Given passage:

My Topics

9 October 2012

Happy Teenager Becomes Healthy Adult

Keywords: food, happiness, health, intervention, interview, marketing, smoking, teens, tweens, North America, alcohol, consumer behavior, eating behavior, fast food, fruit, self-esteem, social policy, survey, vegetables, young adults,

Health interventions, games, school programs, they all have the same goal: creating healthy young people. Most interventions focus on healthy eating and physical exercise, but is that really enough? According to a study in the Journal of Adolescent Health, health interventions should focus more on youths’ mental states. Teenagers who are happy and positive become healthier adults than teenagers who are less happy. Happy teenagers also take fewer health risks like smoking and drinking when they grow up.

Take aways

  • Young adults who were happy and positive teenagers (felt socially accepted, loved, proud, happy, hopeful etc.) feel very healthy, whereas young adults who were less happy during their teenage years, (felt bothered, blue, depressed, lonely, sad, disliked etc.) feel less healthy. 
  • Not only do they feel more healthy, those adults who were happy teenagers also show less unhealthy behaviors, like eating fast foods, binge drinking, cigarette smoking, and drug use. 
  • Developers of health interventions should be aware of the importance of positive well-being during adolescence. When targeting health interventions to teens, it’s wise to stimulate and promote that positive well-being. 

Study information

  • The question?

    Are positive teenagers healthier when they become young adults and do they also take fewer health risks?

Provided information:
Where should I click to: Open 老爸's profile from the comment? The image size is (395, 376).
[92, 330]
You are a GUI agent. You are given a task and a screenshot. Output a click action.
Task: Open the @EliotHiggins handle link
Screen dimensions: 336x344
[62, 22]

Work to complete:
1) Answer these questions from the piece on teen happiness and adult health, one line each:
(a) Which journal published the study?
(b) What do most health interventions focus on?
(c) Which unhealthy behaviors do adults who were happy teenagers show less of?
2) Copy the piece on teen happiness and adult health word for word, starting at "Health interventions, games, school" and ending at "they grow up.".

Results in order:
1)
(a) The Journal of Adolescent Health.
(b) Healthy eating and physical exercise.
(c) Eating fast foods, binge drinking, cigarette smoking, and drug use.

2)
Health interventions, games, school programs, they all have the same goal: creating healthy young people. Most interventions focus on healthy eating and physical exercise, but is that really enough? According to a study in the Journal of Adolescent Health, health interventions should focus more on youths’ mental states. Teenagers who are happy and positive become healthier adults than teenagers who are less happy. Happy teenagers also take fewer health risks like smoking and drinking when they grow up.